Aufgaben:
**A)** Nenne alle Geschenke, die im Auszug über den Kindergeburtstag beim Freundefest ausgepackt werden.
**B)** Schreibe aus dem Auszug über den Kindergeburtstag den Abschnitt von „Das Freundefest von“ bis „und seine Frau.“ wortgetreu ab.

Quellenauszug:
Zeit für ein Elterngetränk? Das Fest erreicht seinen Kipppunkt...
Und meistens wollen die immer das Gleiche. Jede Familie hat da ihre eigenen Rituale, die – oh Himmel! – auf keinen Fall verändert werden dürfen. Viele Geburtstagskinder überlassen da nichts dem Zufall – schließlich besteht jedes Jahr aufs Neue die Gefahr, dass die Eltern patzen könnten. Das klingt dann häufig so: Also ihr würdet dann ans Bett kommen und singen und ich würde dann so tun, als ob ich noch schlafen würde und dann würde ich aufwachen und ihre würdet die Kerzen auf dem Tablett anzünden. Dann gibt es das erste Stück Geburtstagskuchen, vielleicht schon zum Frühstück, die Blümchen stehen auf dem Gabentisch und vielleicht liegt da schon ein Geschenk. Am Nachmittag die Großeltern, Tanten und Onkel und am Wochenende dann das Freundefest.
Das Freundefest von Isabell und ihren Mädels ist nun beim Flaschendrehen angekommen. Auch so ein Ritual. Diejenige, auf die der Flaschenhals zeigt, darf ihr Geschenk übergeben. So entscheidet das Schicksal über die Reihenfolge beim Auspacken. Ein Konfliktpunkt weniger. Nach und nach werden Freundschaftsbänder, Schleich-Pferde, ein Farbset zum Steinebemalen ausgepackt. Alle wollen jetzt Steine bemalen. Das ist Isabell aber gar nicht so recht. Schnell packt sie zusammen und spricht ein Machtwort. Sie ist schließlich das Geburtstagskind. „Jetzt batiken wir.“ Isabells Mutter hat weiße Rüschen-T-Shirts besorgt und rührt mit bewundernswerter Gelassenheit in der weißen Küche Farben an, die Anleitung hängt am Fenster. Es läuft gut bisher. Ihr Mann findet, dass es jetzt „Zeit für ein Erwachsenengetränk ist“ und öffnet eine Flasche Prosecco für sich und seine Frau.

Datensätze:

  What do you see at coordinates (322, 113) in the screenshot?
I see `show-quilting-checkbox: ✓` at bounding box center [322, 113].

--

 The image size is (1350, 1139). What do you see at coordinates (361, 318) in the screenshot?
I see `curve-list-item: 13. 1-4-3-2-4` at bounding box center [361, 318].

Deine Antworten:
**A)** Freundschaftsbänder, Schleich-Pferde, ein Farbset zum Steinebemalen

**B)**
Das Freundefest von Isabell und ihren Mädels ist nun beim Flaschendrehen angekommen. Auch so ein Ritual. Diejenige, auf die der Flaschenhals zeigt, darf ihr Geschenk übergeben. So entscheidet das Schicksal über die Reihenfolge beim Auspacken. Ein Konfliktpunkt weniger. Nach und nach werden Freundschaftsbänder, Schleich-Pferde, ein Farbset zum Steinebemalen ausgepackt. Alle wollen jetzt Steine bemalen. Das ist Isabell aber gar nicht so recht. Schnell packt sie zusammen und spricht ein Machtwort. Sie ist schließlich das Geburtstagskind. „Jetzt batiken wir.“ Isabells Mutter hat weiße Rüschen-T-Shirts besorgt und rührt mit bewundernswerter Gelassenheit in der weißen Küche Farben an, die Anleitung hängt am Fenster. Es läuft gut bisher. Ihr Mann findet, dass es jetzt „Zeit für ein Erwachsenengetränk ist“ und öffnet eine Flasche Prosecco für sich und seine Frau.